CMBS Assessments Produce Little Impact on Insurer Capital Requirements

On April 14, the National Association of Insurance Commissioners (NAIC) announced that assessments for commercial mortgage-backed securities (CMBS) did not result in substantial shifts in risk-based capital designations.  Based on insurer financial filings, the NAIC provided analysis on its assessment efforts that began year-end 2009.  Prior to 2009, the NAIC relied on ratings by nationally recognized statistical ratings organizations for CMBS as well as residential mortgage-backed securities (RMBS).  The CMBS modeler is BlackRock Solutions and PIMCO is the modeler for RMBS.
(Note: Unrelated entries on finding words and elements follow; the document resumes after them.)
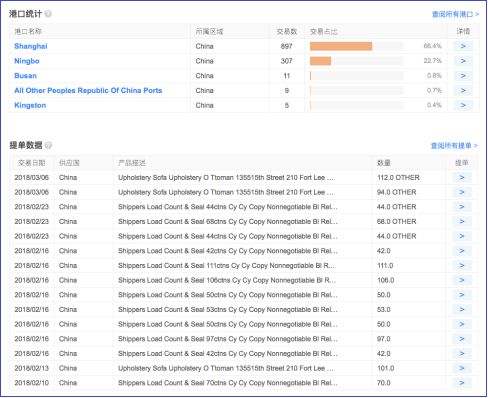
Task: Open the Shanghai port link
Action: (x=31, y=46)
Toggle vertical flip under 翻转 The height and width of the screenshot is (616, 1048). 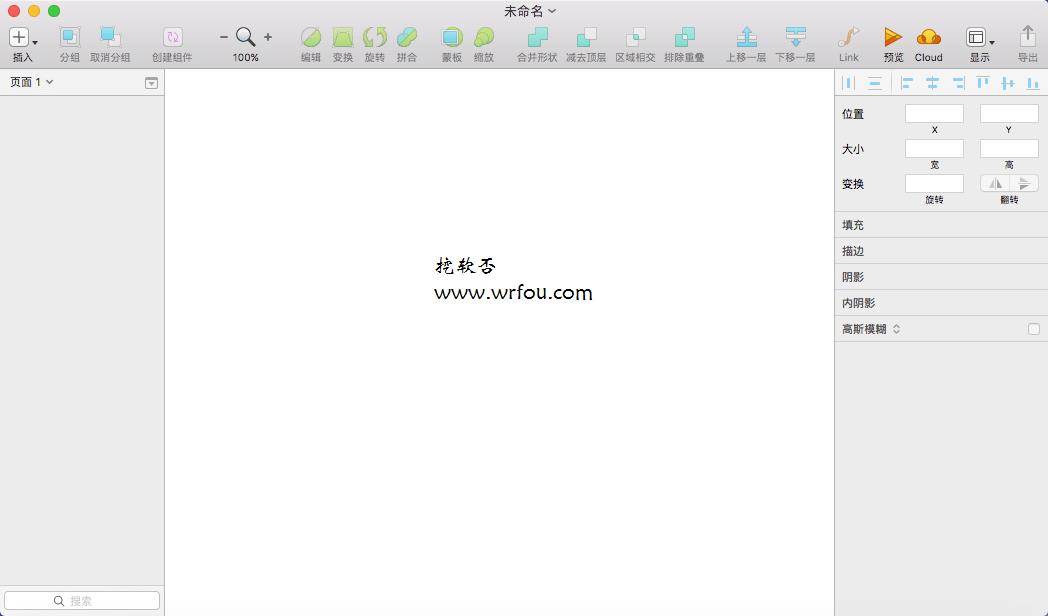(x=1024, y=183)
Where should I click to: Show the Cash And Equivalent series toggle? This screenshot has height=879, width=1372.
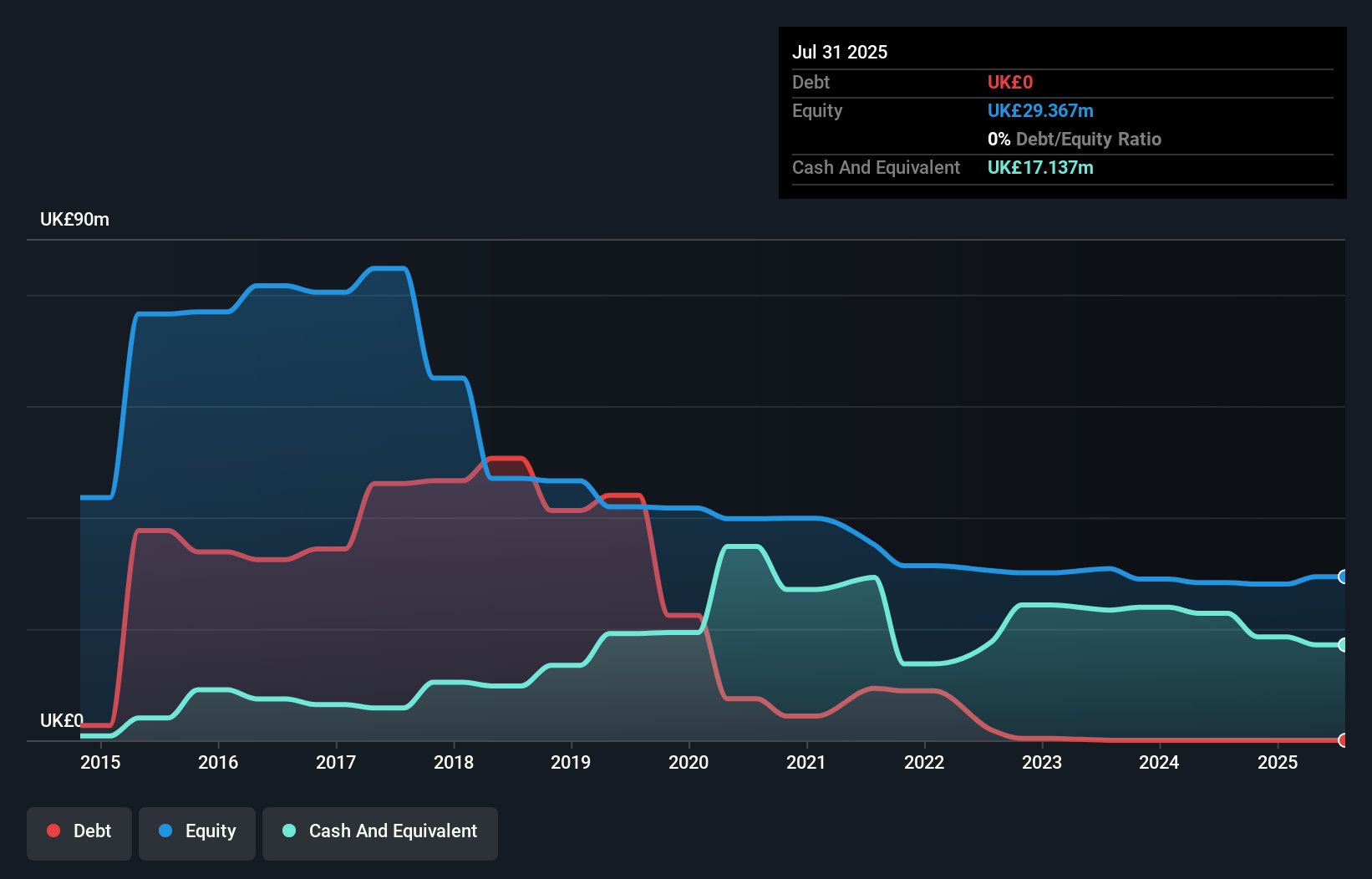379,831
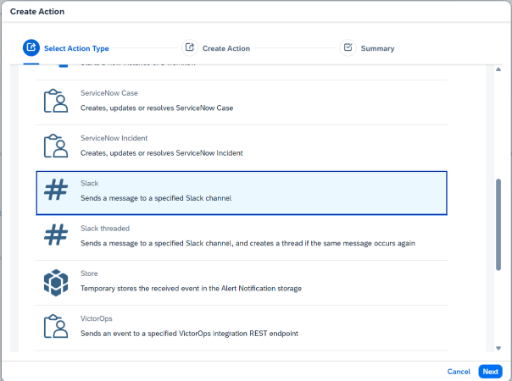Click the VictorOps clipboard icon
The height and width of the screenshot is (381, 512).
(56, 326)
Report on Long-Term Investments After the Financial Crisis

Recently, the World Economic Forum issued a report entitled, “The Future of Long-term Investing.”  The report discusses the benefits of long-term investing and the negative impact regulatory responses to the financial crisis have had on long-term assets.  According to the report, global regulatory and accounting trends that were in motion before the crisis have been pushing long-term investors towards mark-to market accounting and therefore increased the sensitivity of those investors to short-term volatility in asset prices.  These trends, therefore, have begun to negate the key advantage that a long-term liability profile gives long-term investors.  The report offers six recommendations which include long-term investors developing performance measurement systems that balance fostering a long-term perspective with short-term accountability and policymakers considering the unintended impact of regulatory decisions on investors’ ability to make long-term investments.